- Task description
Can you update the lines below by replacing every "icon" with "button" and leaving everything else the same?

- Given data
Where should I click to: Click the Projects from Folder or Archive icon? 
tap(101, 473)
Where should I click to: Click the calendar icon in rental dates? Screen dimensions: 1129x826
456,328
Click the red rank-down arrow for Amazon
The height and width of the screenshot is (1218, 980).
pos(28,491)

- Exercise result
Where should I click to: Click the Projects from Folder or Archive button? 
tap(101, 473)
Where should I click to: Click the calendar button in rental dates? Screen dimensions: 1129x826
456,328
Click the red rank-down arrow for Amazon
The height and width of the screenshot is (1218, 980).
pos(28,491)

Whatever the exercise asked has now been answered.